Fintro Literatuurprijs

Zelf beleeft Olyslaegers ook de tijd van zijn leven. Zijn roman Wil, die vorig jaar rond deze tijd uitkwam, heeft een indrukwekkend parcours gereden. Hij won de Fintro Literatuurprijs (de vroegere Gouden Uil), de Confituur Boekhandelsprijs en de Ultima van de Vlaamse Cultuur in de categorie Letteren, hij werd genomineerd voor de Libris Literatuurprijs, en kreeg lovende recensies. (De ECI Literatuurprijs zit er trouwens ook nog aan te komen, de longlist voor die vroegere AKO Literatuurprijs wordt eind augustus bekendgemaakt.)

Mocht u toch nog niet weten waar de roman over gaat: Wilfried Wils is hulpagent in het Antwerpen van de Tweede Wereldoorlog en terwijl er een meedogenloze jacht op Joden plaatsvindt, probeert hij zelf te overleven door voortdurend heen en weer te pendelen tussen verzet en verraad.
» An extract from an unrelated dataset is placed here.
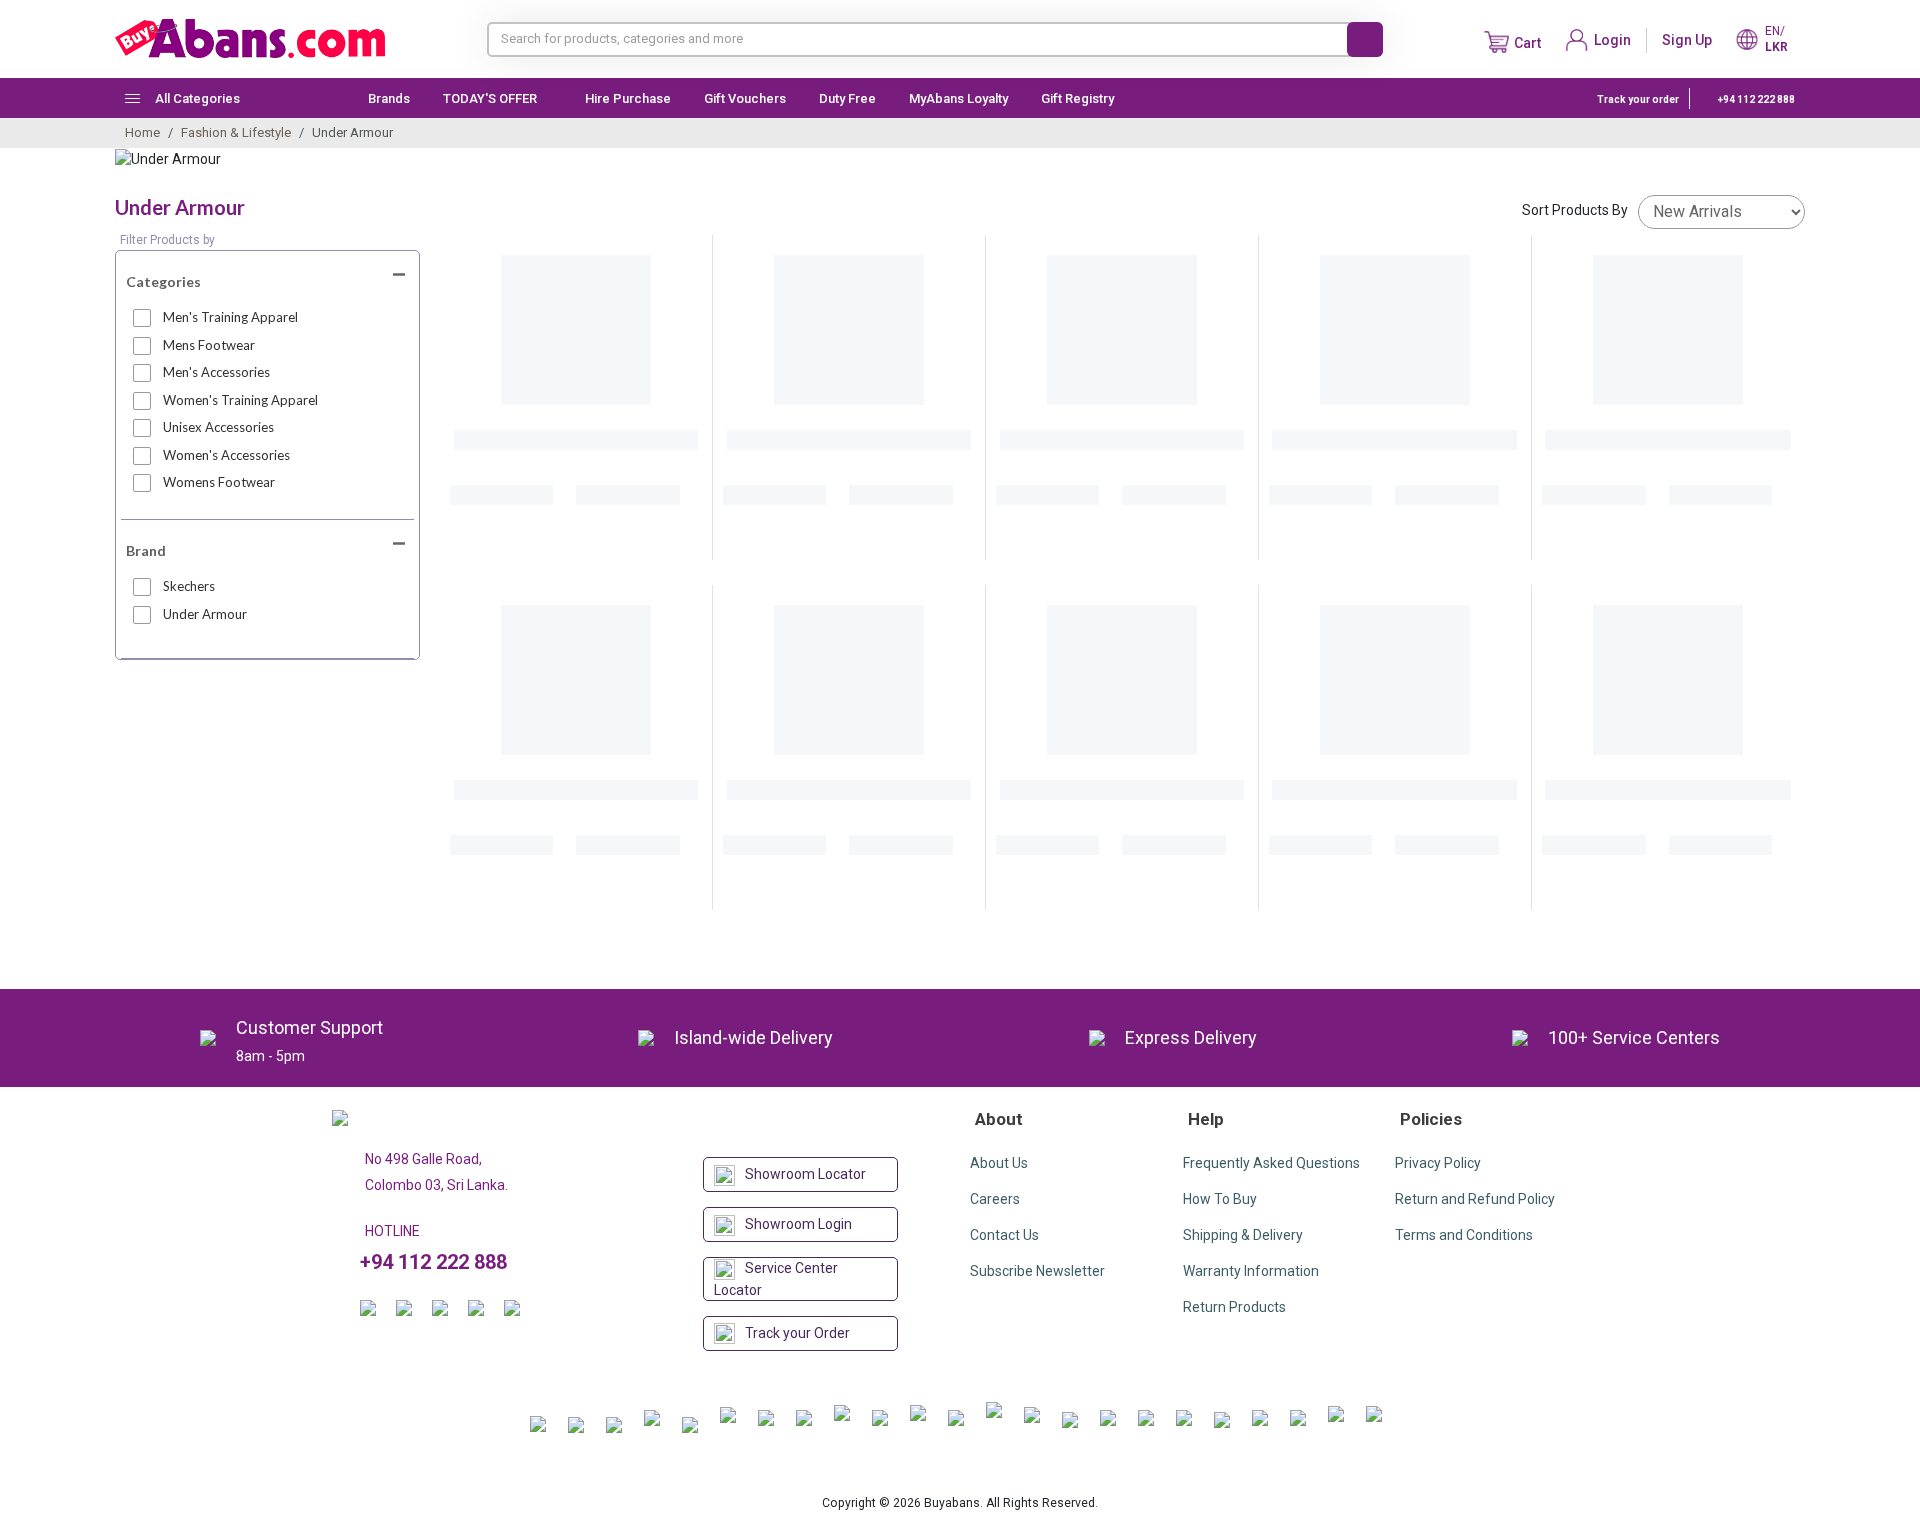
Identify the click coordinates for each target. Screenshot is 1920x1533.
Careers (995, 1199)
Als Wils oud is, vertelt hij zijn verhaal aan zijn achterkleinzoon.

Door het succes van Wil zijn Wij en Winst, de twee andere romans van zijn W-trilogie, nu ook opnieuw uitgegeven. Daar is hij erg gelukkig mee. “Het doet pijn als een boek waar je twee jaar aan gewerkt hebt na zes weken al uit de boekhandel verdwijnt omdat het niet verkoopt. Door Wil kan ik voor die twee romans nu dus een soort revanche op de tijd nemen.”

''Wij' heeft mij geëmancipeerd als schrijver. Door dat boek ben ik echt een romancier geworden'
Jeroen Olyslagers

Is er voor uzelf een verschil in appreciatie ­tussen die drie ­boeken? Ziet u Wil liever dan de andere twee?
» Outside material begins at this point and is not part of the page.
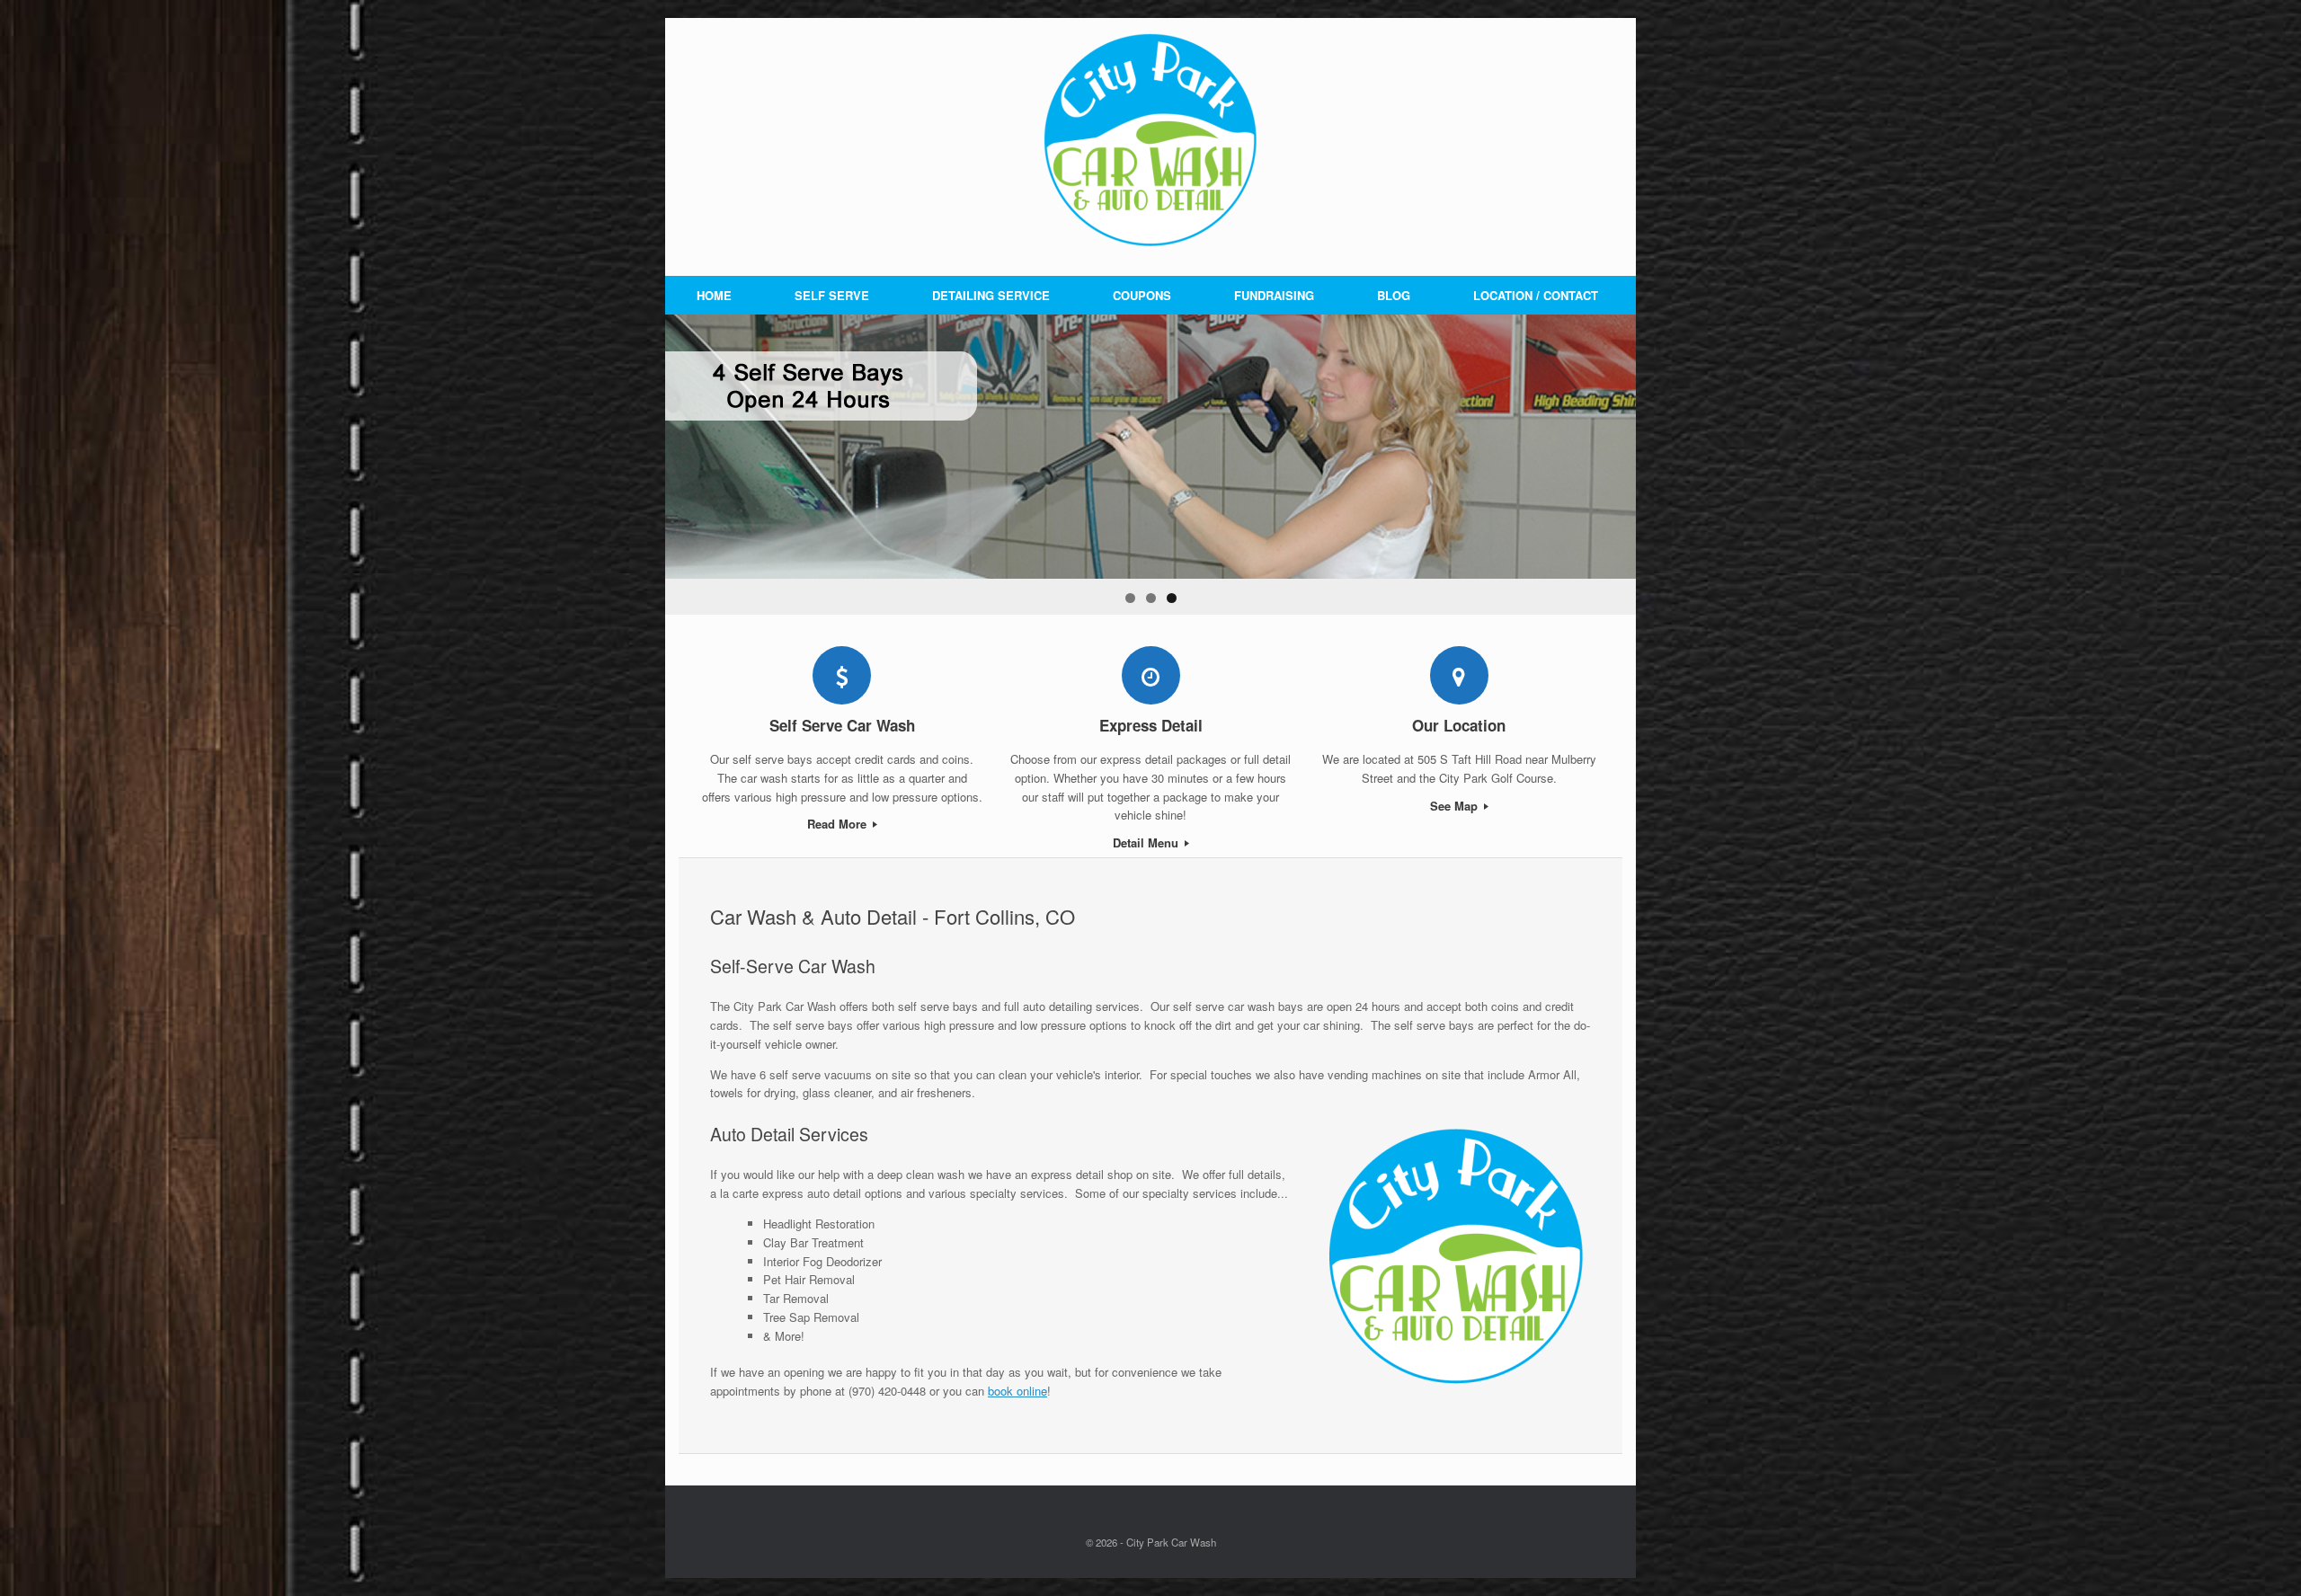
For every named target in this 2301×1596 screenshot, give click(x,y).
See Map (1455, 805)
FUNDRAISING (1274, 295)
Jeroen Olyslaegers: “Wij heeft mij geëmancipeerd als schrijver. Door dat boek ben ik echt een romancier geworden. Winst was een boek dat ik móést schrijven. En het móést ook uitkomen in 2012, een belangrijk jaar voor mij, vol protesten die het jaar daarvoor door onder andere Occupy Wall Street op gang waren gebracht. Toen ik Wil aan het schrijven was, voelde ik na een tijdje al dat ik klaar was om boven mezelf uit te stijgen. Dat dit iets groots ging worden.

“Dat had alles te maken met de stem van Wilfried Wils die ik in mijn hoofd hoorde. Iets wat ik nog nooit had meegemaakt. In de eerste versie van de roman hoorde ik die stem overigens nog niet. Die was nog veel afstandelijker. ‘Goed gedaan’, was alles wat ik ervan kon zeggen. Maar hoe kun je nu over zo’n onderwerp een boek schrijven dat niet meer dan ‘goed gedaan’ is?”
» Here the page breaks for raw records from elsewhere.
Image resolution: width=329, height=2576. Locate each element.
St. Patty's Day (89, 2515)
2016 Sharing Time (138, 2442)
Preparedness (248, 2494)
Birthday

Is er dan iemand geweest die u zei dat er iets ontbrak?

“Ik wist toen zelf al dat de structuur te ingewikkeld en het verhaal te steriel was. Maar Harold Polis, die toen nog bij De Bezige Bij werkte, stelde een cruciale vraag aan mij. 'Voor wie is het boek bedoeld?’, vroeg hij. En ik antwoordde: ‘Jongeren van 18 of 20 jaar’. Toen hij zei dat dat niet ging lukken met de versie die er toen lag, dacht ik: waarom zou ik het niet expliciet maken in de structuur van het verhaal dat ik die jongeren wil bereiken? En toen kwam het idee van een overgrootvader die zijn verhaal vertelt tegen zijn achterkleinzoon.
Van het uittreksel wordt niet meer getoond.